The flickering was getting nearer. This time, I caught glimpses of him, upside down, between the raindrops. This was the closest he’d ever come since that first encounter. My confidence faltered and I began looking around frantically for shelter. I was near the art building. I began to pick up my pace. There was an overhang that ran all along one edge and I thought that if I followed that I’d find a door.
I blinked. There was an impression in my sight, of a man directly in front of me, his face even with mine, his eyes staring directly into mine, the rest of his body hovering somewhere above my head.
Then it was gone when I opened my eyes again. My nerve broke. I ran. Something brushed my arm as I did, like a moth’s wing. Then another touch against my face. It felt like he was all around me in glimpses and flashes of impression, a dark shape, darting all around me like sparks. Was he trying to grab me? Was that what I felt?
My breath burned in my lungs.
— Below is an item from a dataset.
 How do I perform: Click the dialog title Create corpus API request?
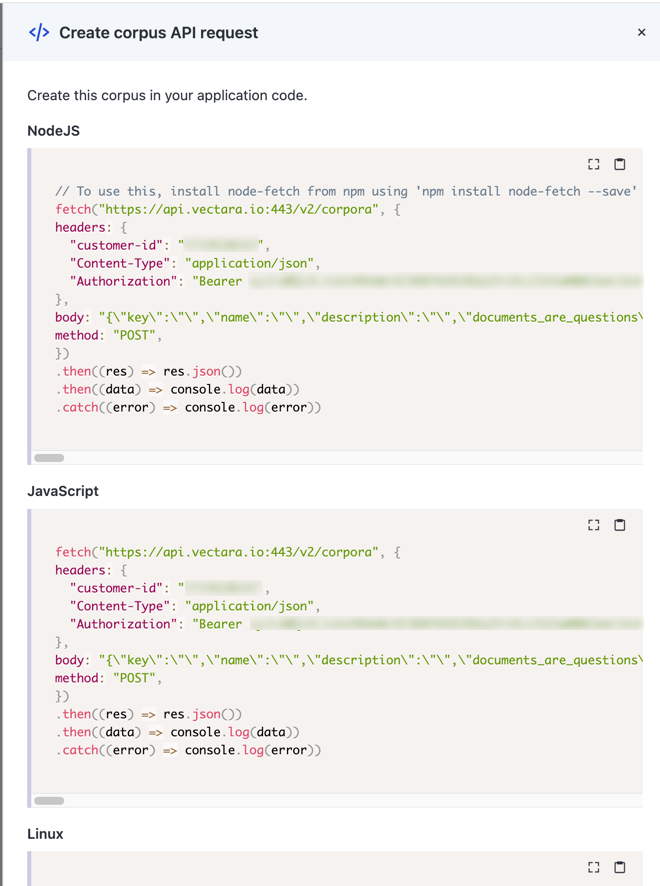(x=159, y=32)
I feel I should take up running, except I’m kind of terrified of the gym ever since someone told me the swimmers sometimes show up in the pool.
I reached the overhang. I kept going, around the corner, and I found the doors.
Loading dock doors. Doors that were currently locked.
And I was out of overhang to follow.
I stood there, frantically rattling them in the hopes some student was on the other side, working on their sculpture, and would hear me and let me in. No one responded.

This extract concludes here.